Hoi,
As this is a RFC, I will comment to the RFC itself and not on the other
comments.
Danny mentioned in his response that a bot could do great work. Henna
did remark that Wikidata could make a difference. Milos mentions that
data may need localisation.. I want to remind you about an e-mail that
Sabine Cretella send to the lists. Sabine is really active in the
Neapolitan Wikipedia. A project much younger than the Swahili wikipedia
but already with 4336 articles. The secret of this success is among
other things that Sabine uses professional tools to translate into the
Neapolitan language. OmegaT, the software Sabine uses, is GPL software
and is what is called a CAT or Computer Aided Translation tool. This
allows for an efficient translation and is /not /the same as Automated
Translation.
When we have Wikidata ready for prime time, we will be able to store
structured data about one subject. This is not a full solution as many
of the words used in the presentation need to be translated, maybe even
localised to make sense in another language. I for instance always have
to think if 9/11 is the ninth of November or the eleventh of September;
I do know of it for the event. In order to present data, labels have to
be translated and data may have to be localised. The WiktionaryZ project
will help with the labels and standards like the CLDR are what define
how the localisation is to be done.
We are making steady progress with WiktionaryZ, the first alpha demo
project is at
epov.org/wd-gemet/index.php/Main_Page (a read only project
for now). There is a proposal for a project at
http://meta.wikimedia.org/wiki/Wiki_for_standards that intends to help
us where the standards prove to be not good enough. As Sabine is part of
the team behind OmegaT, it is being researched how OmegaT can read and
write directly to a Mediawiki project.
One other aspect that is needed in new project is commitment. People who
express their support for a new language project should see this as an
indication of /their /commitment and not as an expression of their
opinion. When people start to work on a new project it is important that
like on the Neapolitan wikipedia, there are people who are knowledgeable
and willing to help the newbies, I hope that the IRC channel
#wikipedia-bootcamp can serve a role for this as well.
Thanks,
GerardM
Milos Rancic wrote:
Maybe this should go on Meta, but I want to see
comments here, first.
As I can see, there are two ways of mass content adding. The first one
includes generation of articles based on some public data (for example
NASA, National Geospatial Inteligence Agency, French government etc.)

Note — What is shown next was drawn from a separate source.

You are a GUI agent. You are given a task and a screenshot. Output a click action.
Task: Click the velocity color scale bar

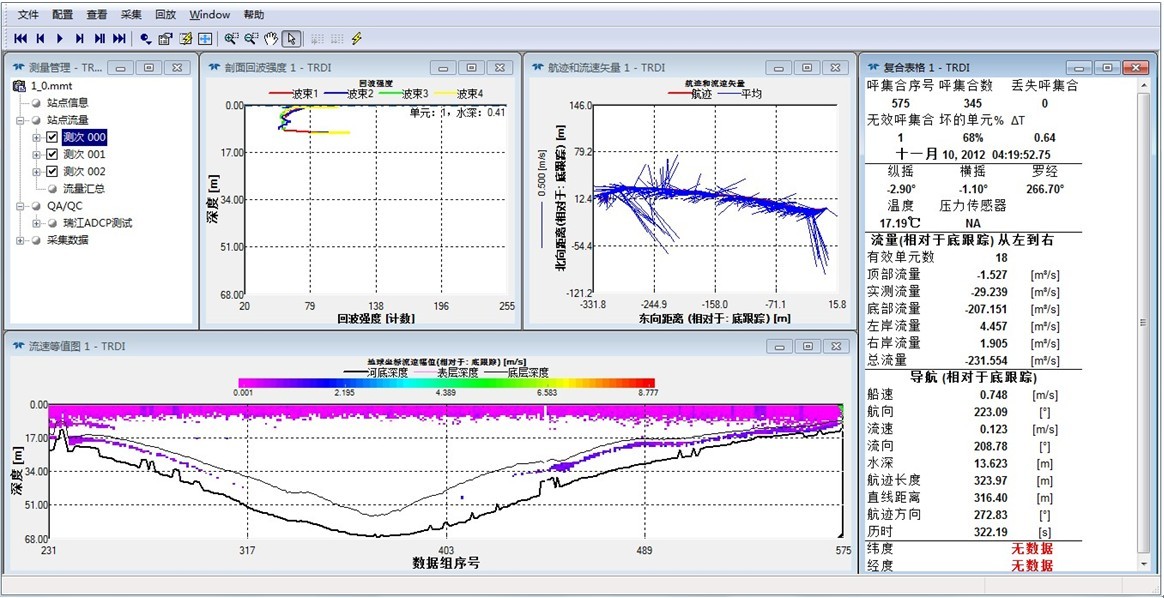pos(446,382)
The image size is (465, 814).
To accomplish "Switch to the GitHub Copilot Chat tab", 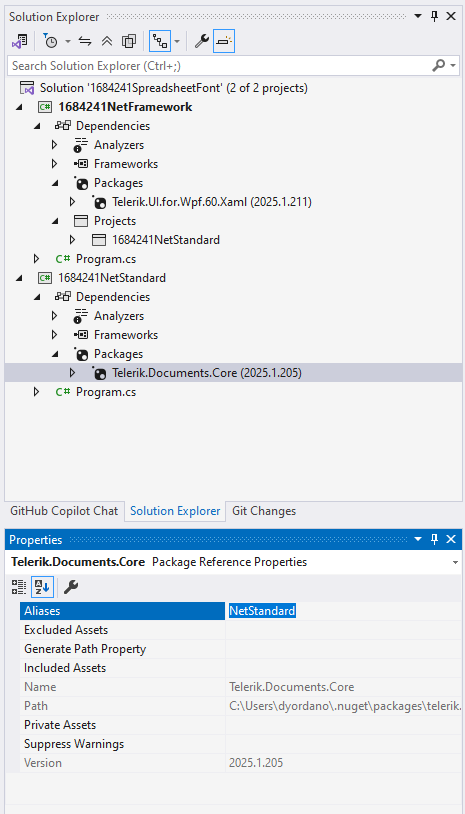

Now, this is almost usual way for mass content adding and I think that
a number of us have some experience with such work.
The other way is adding content using English Wikipedia. English
Wikipedia has a lot of categorized articles, a lot of templates etc.
All these typical forms can be used for automatic content creation on
small Wikipedias.
I think that idea of having a thousends of articles with a couple of
sentences and good categorization about a lot of fields -- can be very
helpful not only to small Wikipedias, but also for spreading free
knowledge. I think that it would be a great day for us when people
which native language is Mongolian will be able to read about places
in Amazon and movies from Australia in their native language. And,
this is possible to do much faster then we think.
And not only that: bots should be able to update information; bots
should be able to do more things through time. Finally, it would be
possible to start with knowledge transfer between Wikipedias in
different languages: if we have the same methodology on different
Wikipedias, we would be able to update data semi-automatic (up to full
automatic).
However, this needs a number of people who are interested in such project:
(1) We would need people who know to work with bots (pywikipediabot or
something similar).
(2) We would need make software based on the bot core which would have
to be localized: like MediaWiki should be localized; this software
should have sentences like "<movie> is movie made in <year> in
<country>. Genre of that movie is <genre>. Director was
<director>..."
in a number of languages.
(3) We would need good and quality work on English Wikipedia. Rules
like "this goes to the table, that goes to the template up, this goes
to template in the middle" should be more or less strict (but, I see
that people are working in such way on en:).
This is RFC. I am looking for your comments.